Where does a story begin for you?
Starting a story is following an instinct, a curiosity, a small fact or small oddity that I want to know more about. A large unexploded bomb, weighing thousands of pounds, was found in the city of Niigata in 1992, one of the largest conventional bombs ever discovered, forty years after World War II. What was it doing there? Why did the Americans drop it? What if there were a Japanese intelligence officer during the war who discovered not only one bomb like this, but a series of bombs like this, dropped around Niigata, Hiroshima, Nagasaki and Kyoto? What if he suspected these were signs of something bigger to come, yet not knowing what that bigger could be? What if he had a superior officer who would not let this young intelligence officer report that information to headquarters in Tokyo? Would the intelligence officer have the courage to act upon his convictions and suspicions? This was the path of the novella in my first collection of stories, Before Hiroshima, but I didn’t think about these larger themes of paralysis, and the authority of a superior officer, first. What I thought about was a two-inch news item I had found in the Yomiuri Shimbun, while visiting Niigata, about an unexploded bomb.

And what about the rumors I would hear, while living in Mexico City, that the narco El Chapo Guzmán once came into a fancy restaurant to have a meal?—even while there was a multi-million dollar bounty on his head. Why would he do that? Why were there rumors about him having done the same in his home state of Sinaloa? What if, based on these rumors, I imagined him coming into a fancy restaurant in Mexico City and my protagonist was an American chef who had to please the famous narco? What if El Chapo demanded the chef cook him a perfect meal? What if the chef realizes the only thing that will satisfy the narco is human blood? So he takes his own blood and the blood of a young girl in the restaurant and serves it to El Chapo, with the blood steeped into the fine shavings of Wagyu beef.

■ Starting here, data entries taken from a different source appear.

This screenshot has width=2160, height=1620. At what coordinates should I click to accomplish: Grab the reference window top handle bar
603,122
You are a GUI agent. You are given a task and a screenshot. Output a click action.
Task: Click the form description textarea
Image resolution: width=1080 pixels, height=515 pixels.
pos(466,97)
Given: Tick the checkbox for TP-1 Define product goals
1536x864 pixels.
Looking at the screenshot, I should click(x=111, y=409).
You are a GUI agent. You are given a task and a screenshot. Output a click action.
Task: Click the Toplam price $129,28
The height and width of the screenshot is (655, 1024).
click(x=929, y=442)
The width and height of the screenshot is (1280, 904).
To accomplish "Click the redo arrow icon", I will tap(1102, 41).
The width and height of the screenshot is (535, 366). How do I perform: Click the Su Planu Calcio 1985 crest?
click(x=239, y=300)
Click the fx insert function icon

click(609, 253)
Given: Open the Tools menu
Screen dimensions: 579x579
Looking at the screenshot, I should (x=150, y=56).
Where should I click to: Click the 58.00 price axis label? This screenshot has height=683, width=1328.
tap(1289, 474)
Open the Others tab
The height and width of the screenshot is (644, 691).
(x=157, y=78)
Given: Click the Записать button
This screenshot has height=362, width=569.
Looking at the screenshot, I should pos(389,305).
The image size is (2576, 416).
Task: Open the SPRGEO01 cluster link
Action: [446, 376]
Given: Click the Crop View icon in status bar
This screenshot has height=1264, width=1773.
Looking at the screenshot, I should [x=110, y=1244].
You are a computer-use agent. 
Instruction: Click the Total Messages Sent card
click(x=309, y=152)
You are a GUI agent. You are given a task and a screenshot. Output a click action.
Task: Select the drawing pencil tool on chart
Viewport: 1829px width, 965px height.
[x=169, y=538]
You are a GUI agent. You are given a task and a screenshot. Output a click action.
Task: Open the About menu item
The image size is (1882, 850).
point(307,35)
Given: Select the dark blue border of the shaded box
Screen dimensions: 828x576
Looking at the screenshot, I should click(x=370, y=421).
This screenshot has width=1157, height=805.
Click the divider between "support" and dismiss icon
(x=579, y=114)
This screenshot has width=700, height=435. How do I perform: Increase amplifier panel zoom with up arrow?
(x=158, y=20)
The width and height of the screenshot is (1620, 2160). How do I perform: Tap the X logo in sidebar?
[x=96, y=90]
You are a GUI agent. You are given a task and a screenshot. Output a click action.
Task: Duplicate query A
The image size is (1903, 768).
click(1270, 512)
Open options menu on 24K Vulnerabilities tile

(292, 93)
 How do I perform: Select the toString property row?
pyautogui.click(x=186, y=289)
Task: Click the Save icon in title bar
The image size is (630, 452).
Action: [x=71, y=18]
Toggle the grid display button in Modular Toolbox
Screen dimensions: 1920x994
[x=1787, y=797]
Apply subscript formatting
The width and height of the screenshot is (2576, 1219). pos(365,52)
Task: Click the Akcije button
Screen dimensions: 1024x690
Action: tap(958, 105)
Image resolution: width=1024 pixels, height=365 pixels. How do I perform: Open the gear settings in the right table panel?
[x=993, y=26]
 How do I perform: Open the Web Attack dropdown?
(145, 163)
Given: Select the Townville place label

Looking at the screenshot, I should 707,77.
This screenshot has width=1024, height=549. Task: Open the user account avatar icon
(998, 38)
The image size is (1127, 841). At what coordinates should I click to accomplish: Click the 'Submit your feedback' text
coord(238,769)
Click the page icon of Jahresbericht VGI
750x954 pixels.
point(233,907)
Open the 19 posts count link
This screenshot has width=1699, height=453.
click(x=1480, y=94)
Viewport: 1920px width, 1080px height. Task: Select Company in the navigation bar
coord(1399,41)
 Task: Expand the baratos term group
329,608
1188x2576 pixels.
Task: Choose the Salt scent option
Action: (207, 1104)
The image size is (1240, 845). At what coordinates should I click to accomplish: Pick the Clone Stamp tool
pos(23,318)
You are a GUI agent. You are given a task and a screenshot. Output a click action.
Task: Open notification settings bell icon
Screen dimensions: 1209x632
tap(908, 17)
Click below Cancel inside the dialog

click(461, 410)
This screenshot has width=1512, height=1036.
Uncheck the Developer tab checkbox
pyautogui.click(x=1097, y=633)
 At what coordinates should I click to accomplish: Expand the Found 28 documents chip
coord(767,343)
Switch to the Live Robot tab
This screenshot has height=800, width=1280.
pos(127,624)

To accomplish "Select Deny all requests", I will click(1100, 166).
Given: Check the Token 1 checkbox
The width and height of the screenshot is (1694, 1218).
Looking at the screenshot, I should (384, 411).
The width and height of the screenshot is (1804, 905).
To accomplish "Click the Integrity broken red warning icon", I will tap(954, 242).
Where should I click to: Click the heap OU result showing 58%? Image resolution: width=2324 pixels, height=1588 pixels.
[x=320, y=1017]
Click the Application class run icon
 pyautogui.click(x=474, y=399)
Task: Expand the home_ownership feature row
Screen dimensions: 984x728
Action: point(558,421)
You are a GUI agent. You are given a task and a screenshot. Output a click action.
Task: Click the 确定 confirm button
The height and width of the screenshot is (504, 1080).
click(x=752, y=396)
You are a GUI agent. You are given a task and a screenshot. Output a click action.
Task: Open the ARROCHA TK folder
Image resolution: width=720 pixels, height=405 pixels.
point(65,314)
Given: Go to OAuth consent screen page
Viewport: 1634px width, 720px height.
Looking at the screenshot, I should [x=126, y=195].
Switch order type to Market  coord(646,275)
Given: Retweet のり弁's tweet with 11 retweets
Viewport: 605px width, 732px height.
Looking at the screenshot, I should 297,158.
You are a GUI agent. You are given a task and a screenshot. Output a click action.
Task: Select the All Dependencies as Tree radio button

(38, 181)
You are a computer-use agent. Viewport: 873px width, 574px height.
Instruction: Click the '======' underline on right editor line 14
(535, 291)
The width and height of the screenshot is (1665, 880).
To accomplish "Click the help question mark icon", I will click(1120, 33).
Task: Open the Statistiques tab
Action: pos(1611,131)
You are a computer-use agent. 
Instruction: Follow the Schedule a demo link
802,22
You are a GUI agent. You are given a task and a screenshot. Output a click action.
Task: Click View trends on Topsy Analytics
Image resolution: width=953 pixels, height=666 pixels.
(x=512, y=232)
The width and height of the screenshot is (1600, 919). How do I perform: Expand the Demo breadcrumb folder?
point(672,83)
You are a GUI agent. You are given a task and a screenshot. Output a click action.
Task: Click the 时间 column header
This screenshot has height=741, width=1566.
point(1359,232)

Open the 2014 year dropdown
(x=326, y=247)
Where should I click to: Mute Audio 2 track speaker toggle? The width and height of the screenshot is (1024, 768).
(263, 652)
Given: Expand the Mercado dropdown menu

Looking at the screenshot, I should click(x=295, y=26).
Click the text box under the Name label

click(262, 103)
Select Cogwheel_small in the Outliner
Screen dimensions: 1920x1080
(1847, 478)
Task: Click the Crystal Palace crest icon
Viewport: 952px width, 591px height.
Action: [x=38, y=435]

Sinagoga Maguén David, Polanco, Mexico City
I remember when I came to Mexico City, to the neighborhood of Polanco, the oddity of finding a large Jewish community with men dressed in black, Orthodox, Hasidic clothing walking to temple on Friday. I am Jewish and I had never known there was a large community of Jews in Mexico. What if a teacher coming from the United States is a secular Jew and he teaches in a high school, where the children of two narcos in his class must be separated because they are children from rival narco families, children who have fallen in love? What if the teacher has fallen in love with an Orthodox Jewish woman in Mexico City and her Orthodox father does not want her to marry a secular Jew and he tries to keep them apart at their wedding? What if the teacher—because his father-in-law will not accept his wedding to the Orthodox daughter—feels empathy for these two narco children in love and tries to protect them, at personal risk to his own life? How is this like Romeo and Juliet?

So I begin stories with oddities, with things that are unexpected, with a small detail that can then grow into questions and conflicts that I need to find out how the characters will resolve them. This is one of the things I admire about the short-story writers I like. There is a quirkiness to their writing. Raymond Carver’s protagonist in “Cathedral” ends the story on his knees, drawing with his hands in tandem with a man who is blind, to feel what it is like to “see.” Every single story by Carver is strange. John Cheever’s protagonist in “The Country Husband” is eating dinner in the suburbs of New York City, one night, and he sees a maid who was once a Nazi collaborator, who was stripped naked by the villagers of a town in Normandy, as she was forced to atone for her collaboration. The last image of the story is a cat dressed in doll’s clothing. Odd things, which feel real, and have moral significance. I look for the strangeness that will illuminate our normalcy, which will get to the center of our common pain and elate me.